WHAT THE TASK ASKS
Of the entries below, restate word for word only the section that runs from the line with "Početna (42, 72)" to the line with "医院案内 (259, 1897)", counting both ends.

MATERIAL FOR THIS TASK
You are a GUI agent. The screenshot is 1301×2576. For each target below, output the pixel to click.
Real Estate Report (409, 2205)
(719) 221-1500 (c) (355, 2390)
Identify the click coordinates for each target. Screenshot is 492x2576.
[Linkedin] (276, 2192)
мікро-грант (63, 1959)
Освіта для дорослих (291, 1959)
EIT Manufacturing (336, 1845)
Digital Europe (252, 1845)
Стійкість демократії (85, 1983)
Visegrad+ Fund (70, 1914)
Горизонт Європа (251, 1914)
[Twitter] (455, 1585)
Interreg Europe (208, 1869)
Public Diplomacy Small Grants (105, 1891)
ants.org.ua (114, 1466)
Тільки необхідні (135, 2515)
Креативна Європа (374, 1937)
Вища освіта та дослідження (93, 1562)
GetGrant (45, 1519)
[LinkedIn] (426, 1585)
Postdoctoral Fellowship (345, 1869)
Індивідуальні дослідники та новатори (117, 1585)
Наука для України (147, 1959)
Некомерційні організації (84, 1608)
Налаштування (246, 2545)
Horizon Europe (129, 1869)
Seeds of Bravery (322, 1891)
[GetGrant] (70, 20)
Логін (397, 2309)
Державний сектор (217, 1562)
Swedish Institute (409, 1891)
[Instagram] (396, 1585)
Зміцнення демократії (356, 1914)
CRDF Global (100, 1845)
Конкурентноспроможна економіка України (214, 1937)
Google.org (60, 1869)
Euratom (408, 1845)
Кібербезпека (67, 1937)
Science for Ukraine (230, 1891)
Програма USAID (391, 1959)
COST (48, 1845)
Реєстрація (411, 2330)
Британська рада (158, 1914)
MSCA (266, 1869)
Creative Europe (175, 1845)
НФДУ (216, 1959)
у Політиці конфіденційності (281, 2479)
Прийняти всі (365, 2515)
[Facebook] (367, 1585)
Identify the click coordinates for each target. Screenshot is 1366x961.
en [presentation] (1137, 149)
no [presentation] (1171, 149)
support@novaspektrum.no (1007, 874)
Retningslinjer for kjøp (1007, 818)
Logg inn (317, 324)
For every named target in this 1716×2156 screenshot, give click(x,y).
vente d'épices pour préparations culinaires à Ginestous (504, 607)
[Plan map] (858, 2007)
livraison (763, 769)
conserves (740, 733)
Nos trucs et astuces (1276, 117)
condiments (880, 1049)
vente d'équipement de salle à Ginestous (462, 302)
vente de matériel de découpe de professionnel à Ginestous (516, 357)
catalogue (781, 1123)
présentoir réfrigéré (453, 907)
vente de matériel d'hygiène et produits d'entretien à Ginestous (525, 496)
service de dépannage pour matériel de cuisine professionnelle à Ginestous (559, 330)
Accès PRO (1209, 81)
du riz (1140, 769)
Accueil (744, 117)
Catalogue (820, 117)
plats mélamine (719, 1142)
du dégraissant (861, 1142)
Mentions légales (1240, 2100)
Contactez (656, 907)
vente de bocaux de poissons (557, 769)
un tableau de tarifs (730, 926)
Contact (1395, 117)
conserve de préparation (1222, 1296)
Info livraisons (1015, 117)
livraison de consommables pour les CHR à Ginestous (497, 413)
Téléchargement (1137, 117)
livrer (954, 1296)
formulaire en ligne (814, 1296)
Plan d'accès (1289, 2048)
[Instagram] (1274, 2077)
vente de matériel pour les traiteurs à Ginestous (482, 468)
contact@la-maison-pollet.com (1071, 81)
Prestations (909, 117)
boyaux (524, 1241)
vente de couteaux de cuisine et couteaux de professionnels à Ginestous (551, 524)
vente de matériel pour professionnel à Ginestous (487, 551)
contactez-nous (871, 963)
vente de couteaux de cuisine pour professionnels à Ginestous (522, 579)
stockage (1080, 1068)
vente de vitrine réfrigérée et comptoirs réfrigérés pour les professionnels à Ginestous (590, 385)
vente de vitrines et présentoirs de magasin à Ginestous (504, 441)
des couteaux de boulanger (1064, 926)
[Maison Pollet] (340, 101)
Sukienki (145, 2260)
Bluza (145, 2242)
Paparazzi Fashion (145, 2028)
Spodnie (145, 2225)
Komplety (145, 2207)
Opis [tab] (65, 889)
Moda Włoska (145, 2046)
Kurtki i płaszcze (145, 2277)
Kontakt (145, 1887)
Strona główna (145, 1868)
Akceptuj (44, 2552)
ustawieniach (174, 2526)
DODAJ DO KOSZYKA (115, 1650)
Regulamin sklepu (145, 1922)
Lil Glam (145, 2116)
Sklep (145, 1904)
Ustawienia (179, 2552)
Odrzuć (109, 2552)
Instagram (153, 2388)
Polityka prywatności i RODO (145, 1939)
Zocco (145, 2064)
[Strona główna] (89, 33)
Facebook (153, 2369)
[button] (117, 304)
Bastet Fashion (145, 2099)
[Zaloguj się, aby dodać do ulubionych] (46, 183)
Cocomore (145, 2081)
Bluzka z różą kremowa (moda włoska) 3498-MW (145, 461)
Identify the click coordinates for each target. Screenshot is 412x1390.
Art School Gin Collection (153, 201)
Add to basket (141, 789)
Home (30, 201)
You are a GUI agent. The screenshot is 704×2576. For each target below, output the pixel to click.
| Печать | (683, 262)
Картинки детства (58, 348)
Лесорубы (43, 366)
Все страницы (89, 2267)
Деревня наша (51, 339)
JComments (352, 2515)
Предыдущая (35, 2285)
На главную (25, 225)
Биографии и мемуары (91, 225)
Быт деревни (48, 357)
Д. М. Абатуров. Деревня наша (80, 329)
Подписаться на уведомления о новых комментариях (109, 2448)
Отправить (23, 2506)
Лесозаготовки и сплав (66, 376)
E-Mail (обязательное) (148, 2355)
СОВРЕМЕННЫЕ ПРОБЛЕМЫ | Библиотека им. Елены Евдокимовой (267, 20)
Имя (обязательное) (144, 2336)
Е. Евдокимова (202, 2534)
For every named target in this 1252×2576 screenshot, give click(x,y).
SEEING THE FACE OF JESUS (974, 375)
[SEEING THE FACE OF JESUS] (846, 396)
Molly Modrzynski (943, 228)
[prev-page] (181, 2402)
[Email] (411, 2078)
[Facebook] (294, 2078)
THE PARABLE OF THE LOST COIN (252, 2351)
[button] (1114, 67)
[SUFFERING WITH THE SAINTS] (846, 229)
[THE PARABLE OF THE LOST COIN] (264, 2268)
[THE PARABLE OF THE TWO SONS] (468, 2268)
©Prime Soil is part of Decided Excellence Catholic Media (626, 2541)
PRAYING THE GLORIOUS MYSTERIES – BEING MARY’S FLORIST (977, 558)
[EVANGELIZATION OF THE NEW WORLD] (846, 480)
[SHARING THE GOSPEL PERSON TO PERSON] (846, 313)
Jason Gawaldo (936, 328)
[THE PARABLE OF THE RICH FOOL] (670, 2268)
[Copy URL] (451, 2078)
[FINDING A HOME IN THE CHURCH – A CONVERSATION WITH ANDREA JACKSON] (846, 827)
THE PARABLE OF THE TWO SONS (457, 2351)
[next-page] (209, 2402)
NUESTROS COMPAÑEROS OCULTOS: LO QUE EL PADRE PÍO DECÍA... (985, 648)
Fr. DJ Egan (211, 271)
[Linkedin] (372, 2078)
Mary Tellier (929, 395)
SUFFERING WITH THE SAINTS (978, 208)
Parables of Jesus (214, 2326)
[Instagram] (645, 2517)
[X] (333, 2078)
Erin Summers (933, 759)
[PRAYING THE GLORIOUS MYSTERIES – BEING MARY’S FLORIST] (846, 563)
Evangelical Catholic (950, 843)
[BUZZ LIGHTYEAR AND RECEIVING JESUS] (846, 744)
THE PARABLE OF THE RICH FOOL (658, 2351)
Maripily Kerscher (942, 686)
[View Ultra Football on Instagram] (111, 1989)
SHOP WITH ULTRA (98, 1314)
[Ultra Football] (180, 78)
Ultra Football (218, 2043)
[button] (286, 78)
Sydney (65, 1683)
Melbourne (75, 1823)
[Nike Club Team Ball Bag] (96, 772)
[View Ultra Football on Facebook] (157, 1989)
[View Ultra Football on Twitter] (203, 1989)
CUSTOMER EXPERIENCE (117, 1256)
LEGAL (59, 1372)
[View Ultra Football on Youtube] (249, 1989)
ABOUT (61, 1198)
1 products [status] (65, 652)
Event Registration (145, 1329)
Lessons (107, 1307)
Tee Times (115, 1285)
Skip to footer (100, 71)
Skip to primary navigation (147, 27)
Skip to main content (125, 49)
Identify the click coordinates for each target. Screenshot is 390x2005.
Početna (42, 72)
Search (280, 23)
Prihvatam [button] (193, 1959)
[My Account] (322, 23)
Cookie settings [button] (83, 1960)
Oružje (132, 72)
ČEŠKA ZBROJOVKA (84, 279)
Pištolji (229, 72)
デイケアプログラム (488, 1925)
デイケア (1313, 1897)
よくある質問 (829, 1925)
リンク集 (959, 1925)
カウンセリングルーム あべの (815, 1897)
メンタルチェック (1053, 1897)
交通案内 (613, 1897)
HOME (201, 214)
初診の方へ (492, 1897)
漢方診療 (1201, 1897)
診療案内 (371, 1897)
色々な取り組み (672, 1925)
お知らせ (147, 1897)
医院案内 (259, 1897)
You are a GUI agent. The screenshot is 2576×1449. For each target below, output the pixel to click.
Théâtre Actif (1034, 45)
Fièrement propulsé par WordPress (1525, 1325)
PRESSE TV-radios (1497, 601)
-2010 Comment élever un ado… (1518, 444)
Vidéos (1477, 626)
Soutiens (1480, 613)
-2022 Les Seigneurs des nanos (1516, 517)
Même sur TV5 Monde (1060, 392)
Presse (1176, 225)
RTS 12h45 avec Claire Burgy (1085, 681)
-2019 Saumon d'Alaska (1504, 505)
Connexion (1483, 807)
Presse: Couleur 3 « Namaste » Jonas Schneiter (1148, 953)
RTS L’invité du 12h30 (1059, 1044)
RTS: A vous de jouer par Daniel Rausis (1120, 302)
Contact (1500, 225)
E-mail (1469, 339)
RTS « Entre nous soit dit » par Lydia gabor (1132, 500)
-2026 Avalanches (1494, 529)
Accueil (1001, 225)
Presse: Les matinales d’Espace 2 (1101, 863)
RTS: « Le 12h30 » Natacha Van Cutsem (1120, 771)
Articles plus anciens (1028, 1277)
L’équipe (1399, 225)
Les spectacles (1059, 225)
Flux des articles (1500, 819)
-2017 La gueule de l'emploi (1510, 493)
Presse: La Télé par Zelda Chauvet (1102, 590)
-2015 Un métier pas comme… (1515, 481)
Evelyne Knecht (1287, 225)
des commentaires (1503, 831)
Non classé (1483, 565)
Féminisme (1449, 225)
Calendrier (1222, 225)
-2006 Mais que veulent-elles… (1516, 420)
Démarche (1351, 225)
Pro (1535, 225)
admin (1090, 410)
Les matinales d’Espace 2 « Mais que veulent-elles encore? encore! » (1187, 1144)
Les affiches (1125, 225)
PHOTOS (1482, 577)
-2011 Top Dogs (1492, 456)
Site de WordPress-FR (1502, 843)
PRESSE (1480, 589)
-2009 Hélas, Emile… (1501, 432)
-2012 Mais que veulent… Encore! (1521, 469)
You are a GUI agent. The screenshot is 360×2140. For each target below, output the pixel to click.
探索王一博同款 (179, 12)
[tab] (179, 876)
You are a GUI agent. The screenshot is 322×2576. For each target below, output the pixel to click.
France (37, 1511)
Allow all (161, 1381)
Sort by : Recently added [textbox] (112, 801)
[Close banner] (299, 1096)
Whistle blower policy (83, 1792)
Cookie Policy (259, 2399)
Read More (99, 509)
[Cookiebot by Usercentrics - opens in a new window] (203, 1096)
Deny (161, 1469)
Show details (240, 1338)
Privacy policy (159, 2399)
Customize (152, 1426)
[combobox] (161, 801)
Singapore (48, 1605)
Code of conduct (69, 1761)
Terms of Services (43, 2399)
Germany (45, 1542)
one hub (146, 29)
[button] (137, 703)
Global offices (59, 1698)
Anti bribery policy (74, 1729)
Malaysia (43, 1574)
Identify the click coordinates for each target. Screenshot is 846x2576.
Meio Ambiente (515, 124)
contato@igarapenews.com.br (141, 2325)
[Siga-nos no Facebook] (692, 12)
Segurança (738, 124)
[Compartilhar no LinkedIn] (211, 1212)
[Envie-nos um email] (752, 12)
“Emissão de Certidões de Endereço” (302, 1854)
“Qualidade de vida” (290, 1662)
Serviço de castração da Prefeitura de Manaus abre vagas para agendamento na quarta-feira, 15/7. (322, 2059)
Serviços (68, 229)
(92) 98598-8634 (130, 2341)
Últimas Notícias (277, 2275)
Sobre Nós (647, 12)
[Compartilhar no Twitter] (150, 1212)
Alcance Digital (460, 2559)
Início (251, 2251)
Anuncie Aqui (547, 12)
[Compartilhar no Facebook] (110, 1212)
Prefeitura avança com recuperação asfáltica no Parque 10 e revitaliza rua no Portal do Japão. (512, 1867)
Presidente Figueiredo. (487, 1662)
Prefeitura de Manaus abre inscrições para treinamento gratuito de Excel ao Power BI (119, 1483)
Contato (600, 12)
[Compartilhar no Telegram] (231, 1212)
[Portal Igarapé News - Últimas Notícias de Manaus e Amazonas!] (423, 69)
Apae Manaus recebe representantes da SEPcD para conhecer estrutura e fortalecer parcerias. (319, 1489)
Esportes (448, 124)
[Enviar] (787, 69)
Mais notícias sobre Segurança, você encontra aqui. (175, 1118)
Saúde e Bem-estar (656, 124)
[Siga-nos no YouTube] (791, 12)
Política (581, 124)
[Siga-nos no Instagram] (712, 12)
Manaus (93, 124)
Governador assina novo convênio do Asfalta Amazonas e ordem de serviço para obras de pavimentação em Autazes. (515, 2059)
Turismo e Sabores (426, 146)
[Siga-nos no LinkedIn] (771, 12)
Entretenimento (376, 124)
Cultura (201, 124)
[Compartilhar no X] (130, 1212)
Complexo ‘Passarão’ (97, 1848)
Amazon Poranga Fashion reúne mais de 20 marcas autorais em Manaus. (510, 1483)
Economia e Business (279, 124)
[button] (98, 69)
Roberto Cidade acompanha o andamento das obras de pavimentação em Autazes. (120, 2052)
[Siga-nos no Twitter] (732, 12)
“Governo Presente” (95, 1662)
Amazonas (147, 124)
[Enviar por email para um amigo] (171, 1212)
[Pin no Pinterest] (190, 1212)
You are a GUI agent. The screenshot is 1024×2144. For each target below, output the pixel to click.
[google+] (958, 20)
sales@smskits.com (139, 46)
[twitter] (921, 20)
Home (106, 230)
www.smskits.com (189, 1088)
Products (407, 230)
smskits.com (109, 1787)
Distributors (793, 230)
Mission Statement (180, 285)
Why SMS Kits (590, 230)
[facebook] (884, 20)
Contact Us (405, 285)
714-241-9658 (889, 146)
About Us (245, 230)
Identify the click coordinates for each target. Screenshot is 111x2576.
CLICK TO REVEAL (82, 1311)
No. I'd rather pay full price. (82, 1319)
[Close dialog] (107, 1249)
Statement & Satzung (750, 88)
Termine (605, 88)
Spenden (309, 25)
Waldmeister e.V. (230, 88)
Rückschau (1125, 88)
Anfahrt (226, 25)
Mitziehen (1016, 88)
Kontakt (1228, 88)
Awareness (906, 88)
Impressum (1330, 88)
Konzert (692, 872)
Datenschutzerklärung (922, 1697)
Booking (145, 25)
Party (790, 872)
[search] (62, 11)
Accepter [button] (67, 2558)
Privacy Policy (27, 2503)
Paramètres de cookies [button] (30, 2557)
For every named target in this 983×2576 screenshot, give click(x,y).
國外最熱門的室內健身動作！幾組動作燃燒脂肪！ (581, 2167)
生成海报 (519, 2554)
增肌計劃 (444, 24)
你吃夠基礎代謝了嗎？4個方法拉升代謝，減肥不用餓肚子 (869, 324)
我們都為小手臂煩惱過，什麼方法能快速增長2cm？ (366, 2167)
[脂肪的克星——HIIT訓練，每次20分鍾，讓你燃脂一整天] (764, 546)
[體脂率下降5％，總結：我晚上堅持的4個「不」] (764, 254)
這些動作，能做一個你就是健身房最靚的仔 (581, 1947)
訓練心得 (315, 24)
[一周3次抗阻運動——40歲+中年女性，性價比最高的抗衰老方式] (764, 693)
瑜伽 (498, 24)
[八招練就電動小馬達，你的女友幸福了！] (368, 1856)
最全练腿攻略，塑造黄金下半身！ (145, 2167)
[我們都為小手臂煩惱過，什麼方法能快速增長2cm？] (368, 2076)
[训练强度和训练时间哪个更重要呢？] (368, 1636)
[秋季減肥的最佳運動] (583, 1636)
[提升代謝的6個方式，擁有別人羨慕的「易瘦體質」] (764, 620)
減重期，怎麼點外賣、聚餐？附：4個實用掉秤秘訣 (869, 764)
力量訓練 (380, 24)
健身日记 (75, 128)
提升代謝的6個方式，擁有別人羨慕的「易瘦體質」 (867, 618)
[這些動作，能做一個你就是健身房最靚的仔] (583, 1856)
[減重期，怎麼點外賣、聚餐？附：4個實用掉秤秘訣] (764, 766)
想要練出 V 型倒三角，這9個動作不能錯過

RESPONSE
Početna (42, 72)
Search (280, 23)
Prihvatam [button] (193, 1959)
[My Account] (322, 23)
Cookie settings [button] (83, 1960)
Oružje (132, 72)
ČEŠKA ZBROJOVKA (84, 279)
Pištolji (229, 72)
デイケアプログラム (488, 1925)
デイケア (1313, 1897)
よくある質問 (829, 1925)
リンク集 (959, 1925)
カウンセリングルーム あべの (815, 1897)
メンタルチェック (1053, 1897)
交通案内 (613, 1897)
HOME (201, 214)
初診の方へ (492, 1897)
漢方診療 (1201, 1897)
診療案内 (371, 1897)
色々な取り組み (672, 1925)
お知らせ (147, 1897)
医院案内 (259, 1897)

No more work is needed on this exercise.